25 三角関係?
転移魔法を筆頭として、利便性が高すぎる技術が安易に存在する世界では、代償としてその他の情報伝達、移動手段の衰退、枯渇が見られる。“道”というものの存在意義が薄れるので、道路が舗装されない、橋も掛からない、行き当たりばったりな露店が姿を消す、郵便や宅配便が不要になる。
考えればキリがないし、そもそもの価値観が違い過ぎるから、そのような世界を描ききるには深い考察が必要なんだろうと思う。
「アニキ、お見舞いに来たよ!」
「ああ! 君は確か図書館まで一緒だった……ユメルちゃんだっけ。授業はどうしたんだい?」
俺が迷い込んだ世界では、転移の魔法を使いこなすのは相当難しいらしい。
ライトさんによって、アニキがいる病室の前まで一瞬で運んでもらった俺達だが(当人は仕事があるからと言ってさっさと帰ってしまった)こんな芸当が出来る人間は、世界でも指折り数えられる程しかいないという。

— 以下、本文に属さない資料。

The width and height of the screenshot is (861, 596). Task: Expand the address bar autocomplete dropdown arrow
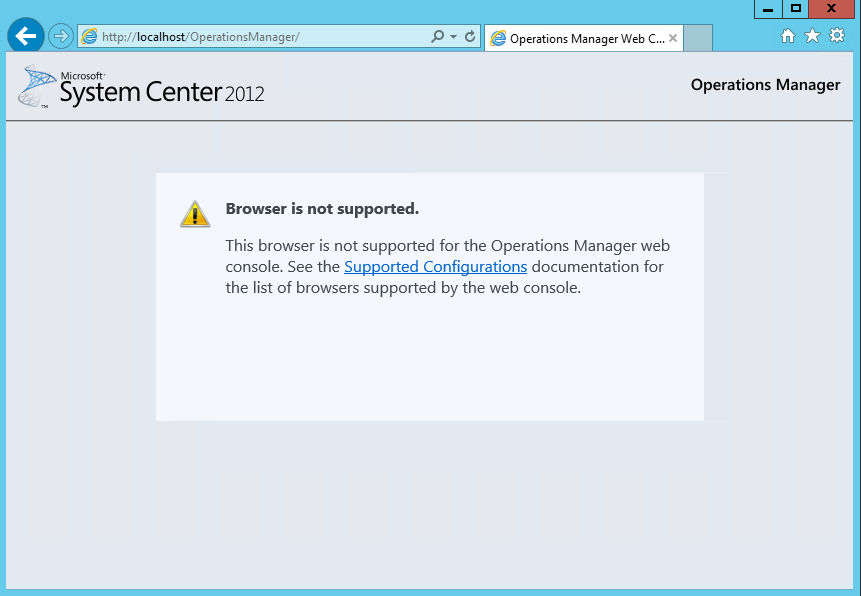[454, 37]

ライトさんの口からは、かつてユメルも転移魔法が使えたと聞いたのだが、現在彼女の体を借りている俺にはそのきっかけがまるで掴めない。そもそも個人で使える魔法が全然違うらしいのに、転移みたいに“一般的にこういうものだ”と定義を踏む魔法、いわゆる“コモンマジック”なんて、どうやって伝授されているのか。

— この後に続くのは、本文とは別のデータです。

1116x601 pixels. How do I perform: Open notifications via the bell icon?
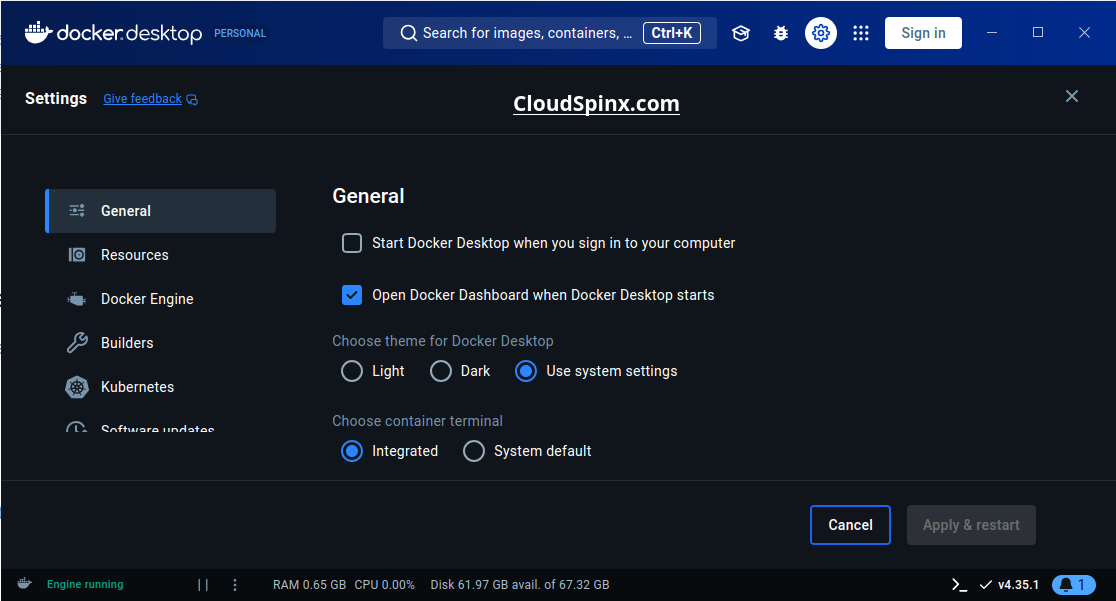1074,584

まあ今は考えても仕様のないことだ。いつか無意味に使ってみたい魔法ではあるけど……話を戻そう。
アニキことハック・ディノフィンガーは、俺が学校でたまたま出会い、図書館まで御一緒させてもらって、そこで黒ずくめの少年と一悶着あり重傷……なはずの上級生。ちなみに“ヒステリックブルー”とかいう不良グループの元頭、の割に礼儀正しく快活な好青年。
「授業はさも当然のようにサボりました。私のことなんかよりアニキの具合はどうですか?」
俺は椅子を持って来て、ベッドで横になるアニキの近くに腰掛けた。
「ああ、やっぱり図書館では迷惑かけちゃったのかな? もう大丈夫さ。何故か足の骨折まで治ってて前より調子が良いんだ」
黒ずくめの少年の熱烈アタック? を受けて、お腹に穴が空く大怪我をしたアニキだが、呪詛返しの時に足の怪我も相手に映してしまったのかもしれない。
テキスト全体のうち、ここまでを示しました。